[begin Supplied records]
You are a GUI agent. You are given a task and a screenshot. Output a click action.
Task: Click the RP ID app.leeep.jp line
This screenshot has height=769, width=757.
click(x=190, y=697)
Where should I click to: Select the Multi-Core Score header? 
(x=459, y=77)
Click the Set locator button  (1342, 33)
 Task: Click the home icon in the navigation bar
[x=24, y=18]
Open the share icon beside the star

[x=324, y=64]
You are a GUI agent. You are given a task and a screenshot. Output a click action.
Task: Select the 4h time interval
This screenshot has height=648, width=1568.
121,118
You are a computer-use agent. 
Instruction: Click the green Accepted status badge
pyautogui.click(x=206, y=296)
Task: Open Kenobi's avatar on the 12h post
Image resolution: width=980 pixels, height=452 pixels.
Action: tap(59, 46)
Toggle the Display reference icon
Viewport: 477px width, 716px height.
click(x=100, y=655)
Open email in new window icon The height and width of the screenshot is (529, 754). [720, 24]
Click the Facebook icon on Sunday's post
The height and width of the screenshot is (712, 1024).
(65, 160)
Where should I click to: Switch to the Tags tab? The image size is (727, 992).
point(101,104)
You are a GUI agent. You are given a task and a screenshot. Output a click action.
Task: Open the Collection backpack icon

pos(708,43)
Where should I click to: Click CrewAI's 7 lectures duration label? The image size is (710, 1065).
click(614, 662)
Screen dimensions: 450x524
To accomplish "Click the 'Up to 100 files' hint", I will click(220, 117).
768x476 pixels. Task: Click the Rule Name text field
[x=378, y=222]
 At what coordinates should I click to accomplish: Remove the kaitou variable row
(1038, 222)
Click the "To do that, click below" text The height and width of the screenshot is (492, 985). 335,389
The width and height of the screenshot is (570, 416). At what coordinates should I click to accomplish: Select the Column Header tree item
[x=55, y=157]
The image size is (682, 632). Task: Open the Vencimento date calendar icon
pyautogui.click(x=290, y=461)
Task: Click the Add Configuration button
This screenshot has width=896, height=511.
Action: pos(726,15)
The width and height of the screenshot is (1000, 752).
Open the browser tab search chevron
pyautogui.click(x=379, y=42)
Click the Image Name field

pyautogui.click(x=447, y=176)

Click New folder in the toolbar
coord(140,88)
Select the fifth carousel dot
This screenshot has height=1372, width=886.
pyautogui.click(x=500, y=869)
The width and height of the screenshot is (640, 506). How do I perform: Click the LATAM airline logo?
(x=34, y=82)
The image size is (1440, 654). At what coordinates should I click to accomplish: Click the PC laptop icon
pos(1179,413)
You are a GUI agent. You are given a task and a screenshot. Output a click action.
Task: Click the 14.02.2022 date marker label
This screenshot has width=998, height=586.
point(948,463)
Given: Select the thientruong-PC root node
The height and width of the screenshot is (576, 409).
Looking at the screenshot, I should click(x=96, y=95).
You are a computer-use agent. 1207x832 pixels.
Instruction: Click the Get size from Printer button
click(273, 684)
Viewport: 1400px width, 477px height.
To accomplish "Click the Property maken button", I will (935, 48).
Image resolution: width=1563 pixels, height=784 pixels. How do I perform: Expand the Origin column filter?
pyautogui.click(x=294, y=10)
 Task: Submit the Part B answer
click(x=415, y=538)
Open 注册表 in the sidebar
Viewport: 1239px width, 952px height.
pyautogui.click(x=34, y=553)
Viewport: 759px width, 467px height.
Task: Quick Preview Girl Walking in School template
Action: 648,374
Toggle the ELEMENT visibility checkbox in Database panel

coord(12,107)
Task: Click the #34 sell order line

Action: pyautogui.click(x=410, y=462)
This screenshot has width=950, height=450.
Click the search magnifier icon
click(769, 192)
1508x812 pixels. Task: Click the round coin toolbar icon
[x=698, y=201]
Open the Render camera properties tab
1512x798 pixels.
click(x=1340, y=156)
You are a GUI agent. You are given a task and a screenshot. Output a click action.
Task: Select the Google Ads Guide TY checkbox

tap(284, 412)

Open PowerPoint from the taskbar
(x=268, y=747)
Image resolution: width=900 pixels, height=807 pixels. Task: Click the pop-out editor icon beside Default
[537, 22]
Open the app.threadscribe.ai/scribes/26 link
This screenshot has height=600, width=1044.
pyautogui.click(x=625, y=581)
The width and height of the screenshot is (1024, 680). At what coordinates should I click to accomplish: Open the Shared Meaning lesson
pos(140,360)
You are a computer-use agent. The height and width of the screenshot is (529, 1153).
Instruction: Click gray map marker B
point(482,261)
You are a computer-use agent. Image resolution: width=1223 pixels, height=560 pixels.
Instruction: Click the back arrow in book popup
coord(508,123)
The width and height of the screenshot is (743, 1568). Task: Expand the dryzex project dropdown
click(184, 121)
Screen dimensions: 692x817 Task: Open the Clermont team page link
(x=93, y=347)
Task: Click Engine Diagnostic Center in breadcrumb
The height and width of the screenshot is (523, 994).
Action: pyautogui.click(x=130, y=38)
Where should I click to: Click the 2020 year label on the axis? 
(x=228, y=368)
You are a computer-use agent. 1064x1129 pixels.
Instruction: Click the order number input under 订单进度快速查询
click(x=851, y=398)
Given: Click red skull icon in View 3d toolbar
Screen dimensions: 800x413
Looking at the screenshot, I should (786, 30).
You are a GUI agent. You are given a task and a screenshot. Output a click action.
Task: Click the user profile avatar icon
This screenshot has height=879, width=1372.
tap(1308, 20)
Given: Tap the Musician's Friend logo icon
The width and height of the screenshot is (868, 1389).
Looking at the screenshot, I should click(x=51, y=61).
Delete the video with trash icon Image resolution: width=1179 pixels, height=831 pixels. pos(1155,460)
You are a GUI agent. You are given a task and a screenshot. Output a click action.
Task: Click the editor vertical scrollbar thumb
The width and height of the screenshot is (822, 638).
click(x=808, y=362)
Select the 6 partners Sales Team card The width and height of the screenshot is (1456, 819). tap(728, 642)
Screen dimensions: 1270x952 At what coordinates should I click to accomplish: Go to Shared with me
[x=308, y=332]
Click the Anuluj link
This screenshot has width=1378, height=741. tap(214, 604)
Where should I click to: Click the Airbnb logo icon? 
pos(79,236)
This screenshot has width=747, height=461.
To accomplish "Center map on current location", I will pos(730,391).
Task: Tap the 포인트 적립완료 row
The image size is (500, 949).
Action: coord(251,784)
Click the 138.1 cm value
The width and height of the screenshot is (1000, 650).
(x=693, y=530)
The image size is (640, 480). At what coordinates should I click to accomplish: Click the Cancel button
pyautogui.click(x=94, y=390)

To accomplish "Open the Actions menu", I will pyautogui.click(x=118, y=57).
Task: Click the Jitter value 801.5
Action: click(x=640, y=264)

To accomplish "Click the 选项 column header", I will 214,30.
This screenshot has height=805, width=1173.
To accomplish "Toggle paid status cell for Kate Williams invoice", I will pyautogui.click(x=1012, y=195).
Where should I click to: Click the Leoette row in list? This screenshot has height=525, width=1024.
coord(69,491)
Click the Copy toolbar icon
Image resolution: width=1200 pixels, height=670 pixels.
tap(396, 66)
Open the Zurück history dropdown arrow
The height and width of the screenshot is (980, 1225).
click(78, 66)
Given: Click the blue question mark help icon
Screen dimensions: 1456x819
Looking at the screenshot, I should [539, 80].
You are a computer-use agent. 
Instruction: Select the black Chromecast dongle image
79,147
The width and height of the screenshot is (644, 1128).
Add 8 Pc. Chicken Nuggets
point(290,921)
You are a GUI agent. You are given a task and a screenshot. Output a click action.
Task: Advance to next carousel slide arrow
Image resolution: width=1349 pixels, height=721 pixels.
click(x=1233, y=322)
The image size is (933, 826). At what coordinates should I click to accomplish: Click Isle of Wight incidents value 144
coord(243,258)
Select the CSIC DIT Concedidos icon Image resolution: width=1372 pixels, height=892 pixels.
[end Supplied records]
Job -
Rewrite the rows in the stretch from the line containing "Open the Render camera properties tab" through the line containing "coord(508,123)", both included, keeping the requests. Multiply every coordinate in the answers by 2.55 and round each to a whole number, with halves rounded up.

Expected answer -
Open the Render camera properties tab
1512x798 pixels.
click(x=3417, y=398)
You are a GUI agent. You are given a task and a screenshot. Output a click action.
Task: Select the Google Ads Guide TY checkbox

tap(724, 1051)

Open PowerPoint from the taskbar
(x=683, y=1905)
Image resolution: width=900 pixels, height=807 pixels. Task: Click the pop-out editor icon beside Default
[1369, 56]
Open the app.threadscribe.ai/scribes/26 link
This screenshot has height=600, width=1044.
pyautogui.click(x=1594, y=1482)
The width and height of the screenshot is (1024, 680). At what coordinates should I click to accomplish: Open the Shared Meaning lesson
pos(357,918)
You are a computer-use agent. The height and width of the screenshot is (529, 1153).
Instruction: Click gray map marker B
point(1229,666)
You are a computer-use agent. Image resolution: width=1223 pixels, height=560 pixels.
Instruction: Click the back arrow in book popup
coord(1295,314)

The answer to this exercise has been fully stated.